### Written request
Rewrite these items, swapping every "screenshot" for "screen image" and changing nothing else. Omit the pictures from your answer.

### Source records
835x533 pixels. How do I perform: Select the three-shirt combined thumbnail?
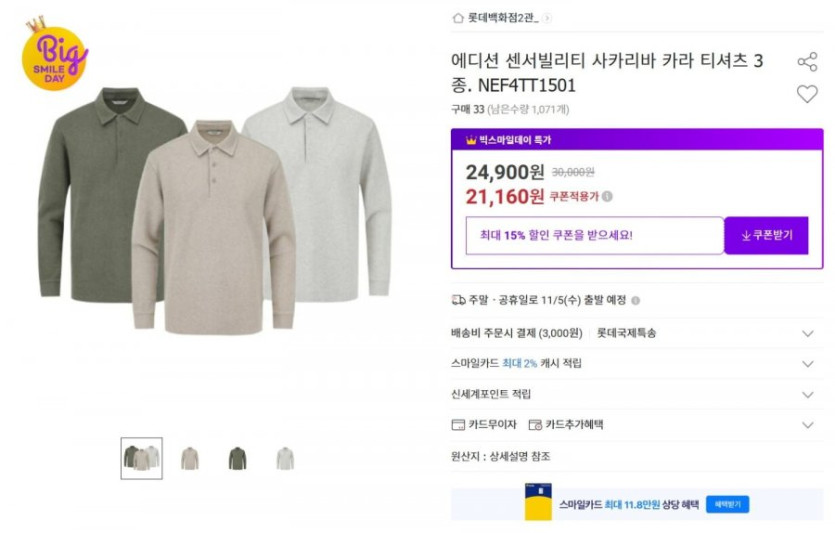[141, 458]
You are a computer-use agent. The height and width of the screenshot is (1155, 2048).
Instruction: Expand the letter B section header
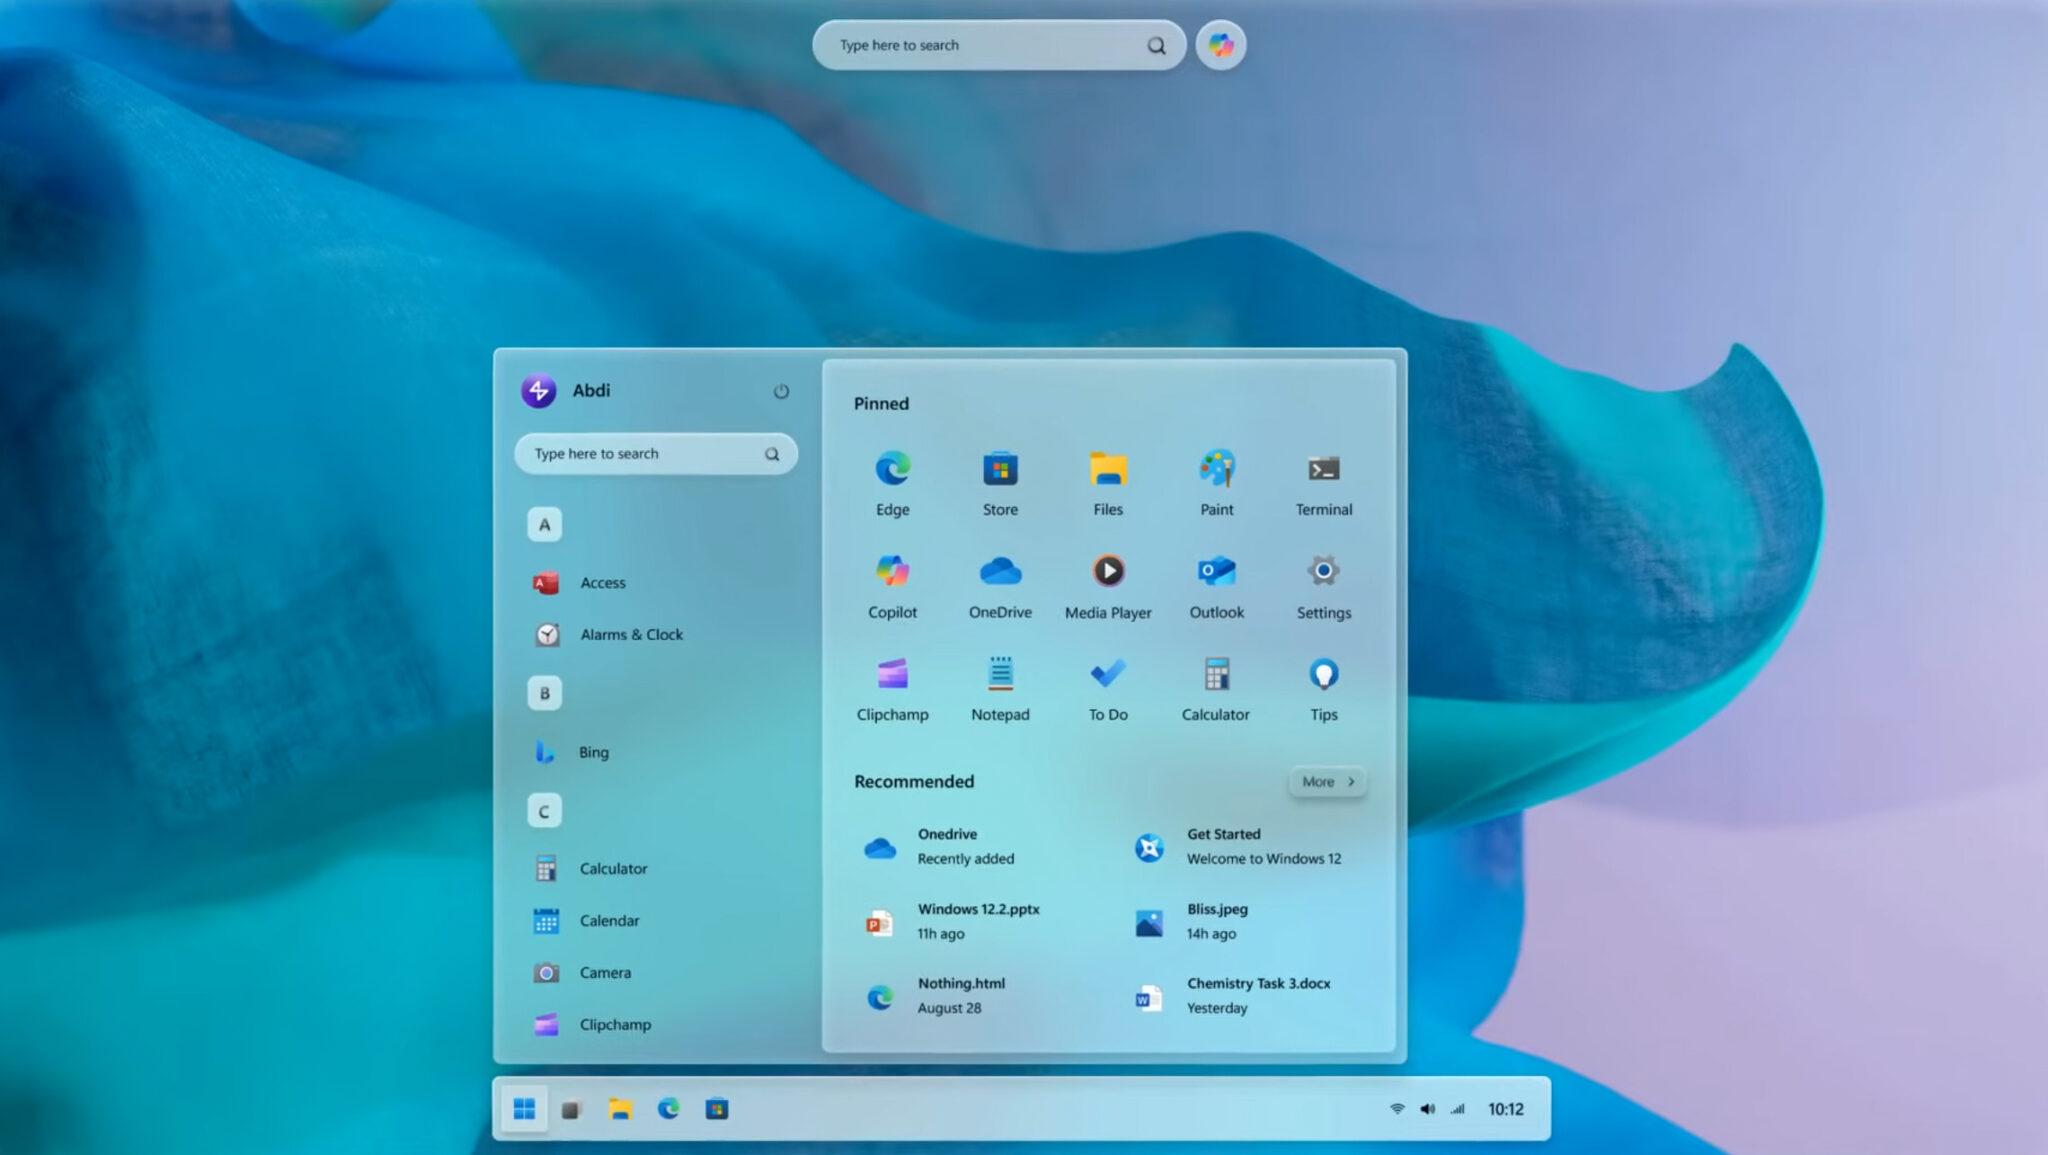pos(544,693)
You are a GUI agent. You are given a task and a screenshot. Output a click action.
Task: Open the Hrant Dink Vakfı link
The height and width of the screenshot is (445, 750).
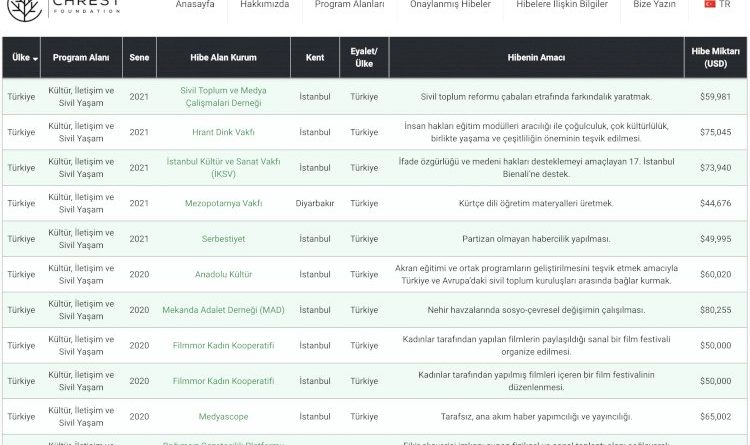coord(223,132)
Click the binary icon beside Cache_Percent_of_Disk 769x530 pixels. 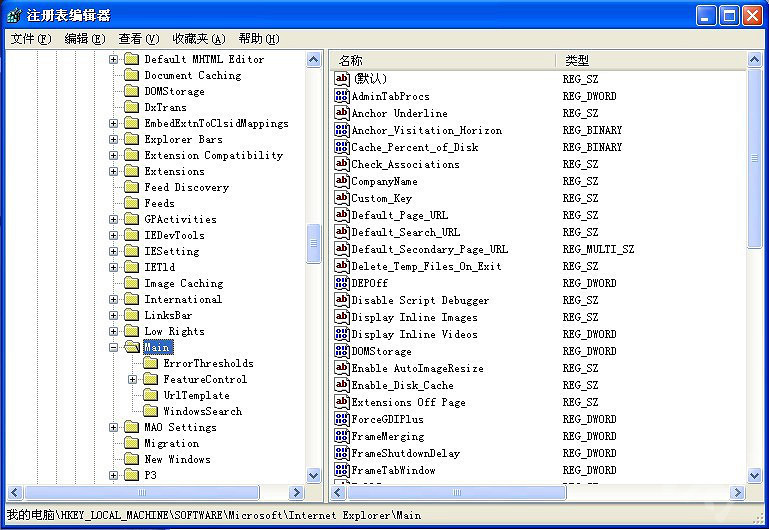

### Full solution
835x533 pixels. How do I perform: Select the three-shirt combined thumbnail?
[141, 458]
You are a computer-use agent. The height and width of the screen image is (1155, 2048).
Instruction: Expand the letter B section header
pos(544,693)
You are a GUI agent. You are given a task and a screen image. Output a click action.
Task: Open the Hrant Dink Vakfı link
The height and width of the screen image is (445, 750).
coord(223,132)
Click the binary icon beside Cache_Percent_of_Disk 769x530 pixels. 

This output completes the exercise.